Quels sont les objectifs de la phase pilote ?
Jusqu’ici, les plateformes agréées ont fait leurs preuves dans un environnement de test. Le pilote, c’est le passage en conditions réelles : des factures qui circulent, des données qui remontent jusqu’à l’administration fiscale, des statuts qui s’échangent. C’est aussi l’occasion de roder l’interopérabilité entre plateformes. Toutes n’en sont pas au même stade. Dans l’ensemble, on peut dire qu’il y a une courbe d’apprentissage à parcourir… et le pilote est là pour ça !
Cette phase permet également une montée en charge progressive. On parle de deux à trois milliards de factures par an à terme, soit quelque 10 millions par jours, en moyenne, avec des pics approchant probablement la centaine de million sur certains jours. Personne n’imagine basculer d’un coup le 1ᵉʳ septembre prochain ! Il faut que les volumes augmentent graduellement avant l’échéance.
Faut-il s’attendre à des incidents dans les premiers mois ?
Il y aura des couacs, c’est une certitude. Aucun système d’information de cette ampleur ne démarre sans accrocs.
La difficulté sera concentrée sur ceux qui émettent les factures, c’est-à-dire principalement les grandes entreprises et les ETI. Leurs factures doivent être conformes pour circuler : format, mentions obligatoires, règles de gestion… Si une facture ne passe pas ces contrôles, elle ne part pas. D’où l’importance de tester avant septembre.
Il faudra aussi composer avec des situations transitoires. Par exemple, il est possible que certains fournisseurs, par prudence, envoient leurs factures à la fois en électronique et en papier ou en PDF, ce qui n’est normalement pas autorisé. Il y aura donc probablement des doublons à identifier pour ne pas traiter les factures deux fois.
Enfin, il y aura certainement des cas d’usage et des anomalies qu’on n’avait pas anticipés. C’est inévitable.
Au-delà de la technique, qu’est-ce qui fera la différence ?
Pour les grandes entreprises et les ETI, la transition ne se résume pas à un déploiement technique. C’est un projet à part entière, qui implique de revoir ses processus et d’accompagner le changement en interne.
Au moment de la bascule, il faudra être prêt à réagir, car les incidents dont on vient de parler devront être traités. Et pour cela, la technique ne suffit pas. Il faut des équipes capables d’analyser pourquoi une facture ne passe pas : est-ce un problème de données dans le système d’information ? Un bug dans l’outil de production ? Un cas d’usage non pris en charge par la plateforme émettrice, ou par celle d’en face ?

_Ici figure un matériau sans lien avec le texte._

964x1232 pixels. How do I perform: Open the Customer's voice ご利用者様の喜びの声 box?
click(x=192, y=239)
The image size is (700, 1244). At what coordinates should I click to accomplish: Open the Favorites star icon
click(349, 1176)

Le dispositif va générer beaucoup de données de traçabilité. Encore faut-il des gens pour les analyser et agir ou réagir.

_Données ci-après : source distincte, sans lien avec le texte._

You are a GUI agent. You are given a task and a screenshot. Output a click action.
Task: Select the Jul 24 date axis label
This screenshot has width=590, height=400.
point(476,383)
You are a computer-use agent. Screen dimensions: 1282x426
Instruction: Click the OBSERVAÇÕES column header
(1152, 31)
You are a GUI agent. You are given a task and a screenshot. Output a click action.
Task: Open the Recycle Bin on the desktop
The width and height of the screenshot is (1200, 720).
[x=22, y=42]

Quel est le lien entre la réforme française et la directive européenne ViDA ?
La France a conçu sa réforme avec les mêmes objectifs que ViDA, cette directive européenne qui va harmoniser la facturation électronique et le e-reporting à l’échelle de l’Union. L’idée, c’est que les entreprises qui font l’effort aujourd’hui n’aient pas à tout reprendre quand le cadre européen s’imposera.
D’autres pays n’ont pas eu cette approche. Ils se sont concentrés sur l’obligation de facturer électroniquement, sans anticiper les exigences européennes de e-reporting. Quand ViDA entrera en vigueur, ils devront adapter leurs processus une seconde fois.
En France, on fait cet effort une seule fois. Et on le fait dans une logique d’amélioration continue : le e-reporting ne sera pas parfait au démarrage, c’est assumé. Les entreprises auront une courbe d’apprentissage pour affiner leurs pratiques et arriver bien préparées au rendez-vous européen de 2030.